Dataset records:
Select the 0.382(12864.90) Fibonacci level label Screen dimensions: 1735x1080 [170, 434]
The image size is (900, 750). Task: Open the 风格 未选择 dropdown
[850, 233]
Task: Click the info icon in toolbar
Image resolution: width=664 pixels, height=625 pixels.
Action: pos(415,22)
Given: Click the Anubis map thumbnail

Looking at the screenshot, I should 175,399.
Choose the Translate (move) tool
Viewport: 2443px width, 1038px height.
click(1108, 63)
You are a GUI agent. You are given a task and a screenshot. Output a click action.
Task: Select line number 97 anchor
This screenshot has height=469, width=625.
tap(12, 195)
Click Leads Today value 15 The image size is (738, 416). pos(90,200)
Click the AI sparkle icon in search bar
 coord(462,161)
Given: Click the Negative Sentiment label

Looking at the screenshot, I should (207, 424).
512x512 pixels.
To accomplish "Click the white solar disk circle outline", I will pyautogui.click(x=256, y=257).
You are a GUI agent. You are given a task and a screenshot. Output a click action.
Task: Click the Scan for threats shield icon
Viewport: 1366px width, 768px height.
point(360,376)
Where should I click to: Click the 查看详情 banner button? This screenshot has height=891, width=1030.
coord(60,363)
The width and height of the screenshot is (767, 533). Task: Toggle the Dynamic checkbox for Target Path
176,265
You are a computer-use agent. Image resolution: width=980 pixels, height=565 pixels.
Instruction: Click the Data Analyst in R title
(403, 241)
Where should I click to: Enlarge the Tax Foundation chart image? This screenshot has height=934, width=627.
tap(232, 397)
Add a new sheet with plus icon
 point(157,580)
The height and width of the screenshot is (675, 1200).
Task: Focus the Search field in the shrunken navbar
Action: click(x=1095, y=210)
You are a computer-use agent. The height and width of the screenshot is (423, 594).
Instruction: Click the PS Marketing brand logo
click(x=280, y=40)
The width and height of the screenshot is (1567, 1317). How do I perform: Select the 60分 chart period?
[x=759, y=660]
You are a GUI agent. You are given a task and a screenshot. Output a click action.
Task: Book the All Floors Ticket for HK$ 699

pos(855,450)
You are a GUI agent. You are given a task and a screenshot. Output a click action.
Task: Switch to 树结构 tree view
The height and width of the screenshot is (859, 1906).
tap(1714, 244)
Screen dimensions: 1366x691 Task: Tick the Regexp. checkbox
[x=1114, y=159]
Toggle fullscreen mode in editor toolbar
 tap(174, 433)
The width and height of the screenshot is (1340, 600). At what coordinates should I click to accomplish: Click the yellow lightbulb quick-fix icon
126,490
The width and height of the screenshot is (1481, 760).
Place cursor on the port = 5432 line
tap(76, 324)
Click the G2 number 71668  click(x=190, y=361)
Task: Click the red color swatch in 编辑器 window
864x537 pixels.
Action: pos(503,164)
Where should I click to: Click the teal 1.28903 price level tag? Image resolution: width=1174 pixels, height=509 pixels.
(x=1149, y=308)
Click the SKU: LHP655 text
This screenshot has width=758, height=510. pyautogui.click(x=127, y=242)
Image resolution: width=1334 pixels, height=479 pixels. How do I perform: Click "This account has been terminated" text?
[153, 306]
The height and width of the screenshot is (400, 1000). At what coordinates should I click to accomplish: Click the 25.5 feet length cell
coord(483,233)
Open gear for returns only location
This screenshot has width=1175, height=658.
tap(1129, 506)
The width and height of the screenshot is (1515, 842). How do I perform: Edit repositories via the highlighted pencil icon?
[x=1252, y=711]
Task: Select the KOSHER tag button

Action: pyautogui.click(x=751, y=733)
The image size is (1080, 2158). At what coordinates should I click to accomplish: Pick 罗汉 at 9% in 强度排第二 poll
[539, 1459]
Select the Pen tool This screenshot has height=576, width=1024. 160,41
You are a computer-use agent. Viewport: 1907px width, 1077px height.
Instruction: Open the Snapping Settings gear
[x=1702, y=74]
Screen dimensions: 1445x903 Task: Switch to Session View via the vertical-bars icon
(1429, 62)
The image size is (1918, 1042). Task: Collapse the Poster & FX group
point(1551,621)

— Exercise prompt —
Nothing should appear in the answer except the lines from the one with "The width and height of the screenshot is (1515, 842)." through the final line of the records, written exactly.

— Written reply —
The width and height of the screenshot is (1515, 842). How do I perform: Edit repositories via the highlighted pencil icon?
[x=1252, y=711]
Task: Select the KOSHER tag button

Action: pyautogui.click(x=751, y=733)
The image size is (1080, 2158). At what coordinates should I click to accomplish: Pick 罗汉 at 9% in 强度排第二 poll
[539, 1459]
Select the Pen tool This screenshot has height=576, width=1024. 160,41
You are a computer-use agent. Viewport: 1907px width, 1077px height.
Instruction: Open the Snapping Settings gear
[x=1702, y=74]
Screen dimensions: 1445x903 Task: Switch to Session View via the vertical-bars icon
(1429, 62)
The image size is (1918, 1042). Task: Collapse the Poster & FX group
point(1551,621)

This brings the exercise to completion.